PROBLEMS TO SOLVE:
1: Answer these from the thread on area vectors, one per line:
(a) What is the radius of the disk in problem 4, and in which plane does it lie?
(b) What are the vertices of the triangle in problem 5?
(c) Where is the unit sphere in problem 6 centered?
2: From the records, return unchanged the part that opens with the line containing "ピーコンネット (29, 65)" and closes with the line containing "#usine (22, 100)", including both of those lines.

** Begin PASSAGE PROVIDED **

# Thread: help with area vectors

1. ## help with area vectors

ive done 15 pages of a calc III take home test, and this is the only thing im having trouble with.

so i seem to have taken poor notes when going over the concept of area vectors. i think my handwriting says that for flat surfaces, the area vector is the total area times the normal vector. is this true?

really, my problem is given a vector field f = ai + bj + ck where a,b, and c are constants,

4) let s be the disk of radius 2010 centered on the x-axis, in the plane x = -1, oriented away from the yz-plane. find the condition(s) on the constants a,b,and c such that the flux of f through s i positive or explain why no such condition exists.

5) let s be a triangle with vertices P (1,0,0), Q(0,2,0) and R(0,0,3) oriented away from the origin. same question.

6) let s be the unit sphere centered at (-4,29,-10) oriented outward. same question.

4) so if i know the area vector, then i can dot it with the vector field to find the flux. once they're crossed, it will be obvious what conditions will allow flux to be positive.

5) the same is true for this one, right? if i know the area vector, i can just dot it?

6) i have no idea since it's not a flat surface. the only thing we have learned is the divergence theorem, but this won't get me anywhere being that the derivatives of a, b, and c must be zero since they are constant.

** End PASSAGE PROVIDED **
** Begin RAW DATA **

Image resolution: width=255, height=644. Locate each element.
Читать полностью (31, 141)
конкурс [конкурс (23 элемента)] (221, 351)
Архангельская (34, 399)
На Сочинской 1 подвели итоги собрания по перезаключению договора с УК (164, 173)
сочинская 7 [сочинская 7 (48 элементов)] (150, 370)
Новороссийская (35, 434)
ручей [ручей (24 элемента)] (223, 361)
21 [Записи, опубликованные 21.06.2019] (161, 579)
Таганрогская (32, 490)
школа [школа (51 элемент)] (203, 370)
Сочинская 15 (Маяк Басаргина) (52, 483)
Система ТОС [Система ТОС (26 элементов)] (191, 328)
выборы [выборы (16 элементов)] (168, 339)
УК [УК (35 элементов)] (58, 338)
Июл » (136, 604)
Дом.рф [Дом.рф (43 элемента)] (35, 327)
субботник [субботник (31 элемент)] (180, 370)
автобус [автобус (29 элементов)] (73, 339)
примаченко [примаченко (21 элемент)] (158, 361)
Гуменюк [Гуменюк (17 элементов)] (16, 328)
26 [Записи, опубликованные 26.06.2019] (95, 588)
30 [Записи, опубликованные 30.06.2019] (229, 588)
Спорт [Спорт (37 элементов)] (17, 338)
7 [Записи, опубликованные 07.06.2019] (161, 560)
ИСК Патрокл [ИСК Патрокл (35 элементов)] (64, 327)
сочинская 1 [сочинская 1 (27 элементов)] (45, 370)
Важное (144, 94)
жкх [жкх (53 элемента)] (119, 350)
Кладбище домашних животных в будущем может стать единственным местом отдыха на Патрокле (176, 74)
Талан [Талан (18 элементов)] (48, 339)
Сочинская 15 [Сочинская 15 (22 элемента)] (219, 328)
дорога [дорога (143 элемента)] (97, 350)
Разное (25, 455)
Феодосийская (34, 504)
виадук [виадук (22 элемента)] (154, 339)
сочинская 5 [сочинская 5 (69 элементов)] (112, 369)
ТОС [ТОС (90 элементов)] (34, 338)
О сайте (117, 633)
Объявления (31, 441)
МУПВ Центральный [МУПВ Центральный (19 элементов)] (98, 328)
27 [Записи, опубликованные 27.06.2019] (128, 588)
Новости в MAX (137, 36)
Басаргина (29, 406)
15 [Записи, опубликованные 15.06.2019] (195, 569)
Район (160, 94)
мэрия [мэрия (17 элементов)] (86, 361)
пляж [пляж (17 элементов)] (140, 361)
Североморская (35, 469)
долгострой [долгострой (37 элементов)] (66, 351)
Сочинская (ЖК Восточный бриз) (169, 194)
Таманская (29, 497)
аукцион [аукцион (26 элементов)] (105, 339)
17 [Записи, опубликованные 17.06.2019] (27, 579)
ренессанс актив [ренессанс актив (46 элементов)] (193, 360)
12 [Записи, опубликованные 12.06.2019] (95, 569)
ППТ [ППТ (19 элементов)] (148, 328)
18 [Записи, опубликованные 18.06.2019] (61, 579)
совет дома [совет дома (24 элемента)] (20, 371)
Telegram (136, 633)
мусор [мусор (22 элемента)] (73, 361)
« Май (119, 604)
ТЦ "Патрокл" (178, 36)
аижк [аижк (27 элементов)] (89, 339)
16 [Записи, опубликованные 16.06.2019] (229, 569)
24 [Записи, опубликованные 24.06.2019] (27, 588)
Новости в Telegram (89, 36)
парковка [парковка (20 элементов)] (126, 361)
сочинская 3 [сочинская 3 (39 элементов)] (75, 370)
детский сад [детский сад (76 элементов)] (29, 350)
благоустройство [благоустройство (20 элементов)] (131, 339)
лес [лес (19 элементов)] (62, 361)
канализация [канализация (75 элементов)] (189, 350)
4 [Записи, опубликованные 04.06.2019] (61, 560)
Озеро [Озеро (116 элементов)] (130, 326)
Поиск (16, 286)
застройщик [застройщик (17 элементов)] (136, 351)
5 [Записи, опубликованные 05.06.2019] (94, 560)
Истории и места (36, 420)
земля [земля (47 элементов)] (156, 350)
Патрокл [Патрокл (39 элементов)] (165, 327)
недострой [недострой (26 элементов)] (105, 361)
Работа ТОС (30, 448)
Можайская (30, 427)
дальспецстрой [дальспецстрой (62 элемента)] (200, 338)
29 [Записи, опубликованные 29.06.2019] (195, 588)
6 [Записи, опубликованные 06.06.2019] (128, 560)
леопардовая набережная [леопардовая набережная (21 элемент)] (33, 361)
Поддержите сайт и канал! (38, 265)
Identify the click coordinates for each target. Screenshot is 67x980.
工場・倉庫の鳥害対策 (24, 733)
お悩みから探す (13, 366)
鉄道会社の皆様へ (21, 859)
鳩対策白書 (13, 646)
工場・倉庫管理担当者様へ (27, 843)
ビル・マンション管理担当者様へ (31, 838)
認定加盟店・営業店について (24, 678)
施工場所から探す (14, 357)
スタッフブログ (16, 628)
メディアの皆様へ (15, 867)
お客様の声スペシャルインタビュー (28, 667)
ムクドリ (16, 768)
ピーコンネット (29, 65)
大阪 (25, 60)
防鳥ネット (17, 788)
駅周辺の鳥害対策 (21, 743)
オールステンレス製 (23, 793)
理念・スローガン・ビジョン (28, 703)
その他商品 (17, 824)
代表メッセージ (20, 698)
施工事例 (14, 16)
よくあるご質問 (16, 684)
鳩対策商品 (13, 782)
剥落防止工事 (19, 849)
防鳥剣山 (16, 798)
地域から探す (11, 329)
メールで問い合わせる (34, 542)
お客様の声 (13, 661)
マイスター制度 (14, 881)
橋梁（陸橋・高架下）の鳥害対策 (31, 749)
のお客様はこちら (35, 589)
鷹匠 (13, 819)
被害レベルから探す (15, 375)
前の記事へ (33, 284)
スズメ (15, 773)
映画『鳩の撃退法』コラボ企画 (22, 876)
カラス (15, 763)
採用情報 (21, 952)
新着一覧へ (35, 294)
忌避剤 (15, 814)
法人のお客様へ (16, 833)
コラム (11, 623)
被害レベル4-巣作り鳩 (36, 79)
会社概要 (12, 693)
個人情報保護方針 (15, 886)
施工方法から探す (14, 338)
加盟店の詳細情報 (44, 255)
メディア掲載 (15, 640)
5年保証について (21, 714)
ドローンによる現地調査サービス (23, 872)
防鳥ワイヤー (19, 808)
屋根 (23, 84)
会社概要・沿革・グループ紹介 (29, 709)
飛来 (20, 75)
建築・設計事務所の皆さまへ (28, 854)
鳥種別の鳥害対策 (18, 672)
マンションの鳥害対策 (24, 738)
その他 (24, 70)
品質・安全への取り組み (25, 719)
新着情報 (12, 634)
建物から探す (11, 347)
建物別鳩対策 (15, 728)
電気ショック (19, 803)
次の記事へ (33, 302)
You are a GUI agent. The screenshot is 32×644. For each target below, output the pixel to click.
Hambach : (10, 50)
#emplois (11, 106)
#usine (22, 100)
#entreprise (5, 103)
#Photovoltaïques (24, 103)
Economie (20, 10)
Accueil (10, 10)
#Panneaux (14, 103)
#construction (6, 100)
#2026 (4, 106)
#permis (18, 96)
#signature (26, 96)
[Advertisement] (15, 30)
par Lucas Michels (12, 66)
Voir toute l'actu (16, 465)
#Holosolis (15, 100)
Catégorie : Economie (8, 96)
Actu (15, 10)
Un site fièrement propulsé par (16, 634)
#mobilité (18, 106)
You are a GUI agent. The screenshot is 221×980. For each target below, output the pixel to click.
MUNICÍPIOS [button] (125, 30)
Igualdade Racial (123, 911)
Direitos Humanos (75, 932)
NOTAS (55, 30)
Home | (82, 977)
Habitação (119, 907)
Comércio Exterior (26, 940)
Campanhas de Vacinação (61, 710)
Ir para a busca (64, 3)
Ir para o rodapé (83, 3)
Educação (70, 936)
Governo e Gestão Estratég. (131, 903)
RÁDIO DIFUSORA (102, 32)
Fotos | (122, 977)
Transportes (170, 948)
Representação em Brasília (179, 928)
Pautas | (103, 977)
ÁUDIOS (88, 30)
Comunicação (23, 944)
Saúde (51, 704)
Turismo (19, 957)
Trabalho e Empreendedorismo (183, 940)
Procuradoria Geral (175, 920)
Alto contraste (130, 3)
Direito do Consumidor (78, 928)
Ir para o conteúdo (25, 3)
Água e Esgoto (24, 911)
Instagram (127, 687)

** End RAW DATA **

WRITTEN ANSWERS:
1:
(a) 2010; the plane x = -1
(b) P(1,0,0), Q(0,2,0) and R(0,0,3)
(c) (-4,29,-10)

2:
ピーコンネット (29, 65)
大阪 (25, 60)
防鳥ネット (17, 788)
駅周辺の鳥害対策 (21, 743)
オールステンレス製 (23, 793)
理念・スローガン・ビジョン (28, 703)
その他商品 (17, 824)
代表メッセージ (20, 698)
施工事例 (14, 16)
よくあるご質問 (16, 684)
鳩対策商品 (13, 782)
剥落防止工事 (19, 849)
防鳥剣山 (16, 798)
地域から探す (11, 329)
メールで問い合わせる (34, 542)
お客様の声 (13, 661)
マイスター制度 (14, 881)
橋梁（陸橋・高架下）の鳥害対策 (31, 749)
のお客様はこちら (35, 589)
鷹匠 (13, 819)
被害レベルから探す (15, 375)
前の記事へ (33, 284)
スズメ (15, 773)
映画『鳩の撃退法』コラボ企画 (22, 876)
カラス (15, 763)
採用情報 (21, 952)
新着一覧へ (35, 294)
忌避剤 (15, 814)
法人のお客様へ (16, 833)
コラム (11, 623)
被害レベル4-巣作り鳩 (36, 79)
会社概要 (12, 693)
個人情報保護方針 (15, 886)
施工方法から探す (14, 338)
加盟店の詳細情報 (44, 255)
メディア掲載 (15, 640)
5年保証について (21, 714)
ドローンによる現地調査サービス (23, 872)
防鳥ワイヤー (19, 808)
屋根 (23, 84)
会社概要・沿革・グループ紹介 (29, 709)
飛来 (20, 75)
建築・設計事務所の皆さまへ (28, 854)
鳥種別の鳥害対策 (18, 672)
マンションの鳥害対策 (24, 738)
その他 (24, 70)
品質・安全への取り組み (25, 719)
新着情報 (12, 634)
建物から探す (11, 347)
建物別鳩対策 (15, 728)
電気ショック (19, 803)
次の記事へ (33, 302)
You are a GUI agent. The screenshot is 32×644. For each target below, output the pixel to click.
Hambach : (10, 50)
#emplois (11, 106)
#usine (22, 100)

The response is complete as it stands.